Coro Prinotto prima disperso poi esposto alla Reggia.

Coro Prinotto

E’ sparito nel nulla per due secoli, prima di ricomparire, nel 1840, a Nizza. Il coro monastico dell’ebanista Luigi Prinotto, realizzato insieme allo scultore Giuseppe Marocco e il minusiere Giacomo Filippo Degiovanni, sarà esposto alla Reggia di Venaria dal 17 marzo.
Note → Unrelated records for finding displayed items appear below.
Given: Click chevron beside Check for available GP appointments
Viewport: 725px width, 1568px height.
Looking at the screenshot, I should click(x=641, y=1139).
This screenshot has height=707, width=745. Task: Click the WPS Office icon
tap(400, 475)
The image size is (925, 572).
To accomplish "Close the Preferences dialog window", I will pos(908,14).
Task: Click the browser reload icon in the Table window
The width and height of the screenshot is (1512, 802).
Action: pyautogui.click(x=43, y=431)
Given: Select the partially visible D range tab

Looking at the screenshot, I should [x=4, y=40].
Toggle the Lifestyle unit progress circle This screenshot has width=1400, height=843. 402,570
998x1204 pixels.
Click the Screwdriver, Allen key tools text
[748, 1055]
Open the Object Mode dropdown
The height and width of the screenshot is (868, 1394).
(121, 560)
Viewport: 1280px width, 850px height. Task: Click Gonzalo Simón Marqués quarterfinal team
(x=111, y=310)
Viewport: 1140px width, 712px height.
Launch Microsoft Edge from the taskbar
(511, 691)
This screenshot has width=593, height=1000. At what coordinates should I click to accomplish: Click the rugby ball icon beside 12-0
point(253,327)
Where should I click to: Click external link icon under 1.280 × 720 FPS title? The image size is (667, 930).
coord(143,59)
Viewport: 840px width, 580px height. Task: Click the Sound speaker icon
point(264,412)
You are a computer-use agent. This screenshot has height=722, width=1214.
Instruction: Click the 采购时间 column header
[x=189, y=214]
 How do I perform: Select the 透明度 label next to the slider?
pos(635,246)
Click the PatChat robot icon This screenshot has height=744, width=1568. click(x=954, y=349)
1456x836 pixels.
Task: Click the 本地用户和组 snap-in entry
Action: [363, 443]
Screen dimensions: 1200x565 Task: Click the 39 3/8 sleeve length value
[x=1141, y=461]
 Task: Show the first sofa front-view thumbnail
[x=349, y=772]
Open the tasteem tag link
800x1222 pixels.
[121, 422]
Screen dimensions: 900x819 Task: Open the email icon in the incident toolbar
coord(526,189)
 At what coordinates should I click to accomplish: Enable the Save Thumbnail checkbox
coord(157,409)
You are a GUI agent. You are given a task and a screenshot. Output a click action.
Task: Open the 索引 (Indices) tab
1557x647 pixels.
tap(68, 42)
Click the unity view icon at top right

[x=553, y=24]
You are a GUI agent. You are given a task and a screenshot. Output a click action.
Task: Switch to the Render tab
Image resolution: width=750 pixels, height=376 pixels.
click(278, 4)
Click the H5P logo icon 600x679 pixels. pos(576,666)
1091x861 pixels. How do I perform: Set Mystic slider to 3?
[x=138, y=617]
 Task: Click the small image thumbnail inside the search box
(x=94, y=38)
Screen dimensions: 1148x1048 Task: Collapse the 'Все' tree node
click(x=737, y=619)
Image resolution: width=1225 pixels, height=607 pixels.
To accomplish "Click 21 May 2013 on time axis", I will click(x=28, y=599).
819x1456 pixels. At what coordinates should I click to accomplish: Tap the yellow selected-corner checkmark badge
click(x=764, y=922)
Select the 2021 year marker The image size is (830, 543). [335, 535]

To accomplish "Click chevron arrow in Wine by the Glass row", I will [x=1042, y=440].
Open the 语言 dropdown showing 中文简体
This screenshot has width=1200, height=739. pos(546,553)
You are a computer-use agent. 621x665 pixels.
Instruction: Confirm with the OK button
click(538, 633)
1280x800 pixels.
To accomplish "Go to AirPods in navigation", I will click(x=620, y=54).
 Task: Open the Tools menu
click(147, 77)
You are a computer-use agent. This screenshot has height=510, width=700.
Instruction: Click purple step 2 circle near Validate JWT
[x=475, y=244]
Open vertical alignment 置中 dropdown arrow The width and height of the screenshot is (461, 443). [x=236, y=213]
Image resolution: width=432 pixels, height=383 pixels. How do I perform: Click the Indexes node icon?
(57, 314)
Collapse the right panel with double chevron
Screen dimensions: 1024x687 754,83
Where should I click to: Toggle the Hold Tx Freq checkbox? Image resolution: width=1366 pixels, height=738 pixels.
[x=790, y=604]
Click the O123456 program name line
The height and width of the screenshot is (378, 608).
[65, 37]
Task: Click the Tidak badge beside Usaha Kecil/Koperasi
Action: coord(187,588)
L’occasione, la mostra Genio e Maestria.

Il suo recupero

E’ grazie al Centro La Venaria che l’importante opera è stata recuperata. Giunto dall’Irlanda lo scorso 11 ottobre, diviso in 200 elementi riposti in 82 casse, ha impegnato undici persone che, per quattro mesi, hanno lavorato ininterrottamente al fine di ripulirlo e restaurarlo. Per vent’anni era stato dimenticato in un deposito a Londra.

L’opera

Il coro intarsiato risale a metà del Settecento ed è stato realizzato proprio a Torino. E’ composto da 28 stalli disposti a “U”. Si presenta con 6,5 metri di altezza e 9 di profondità. La superficie è ricoperta da un intarsio in legni vari su un fondale di acero color oro, con 30 angioletti e 28 anfore intagliate.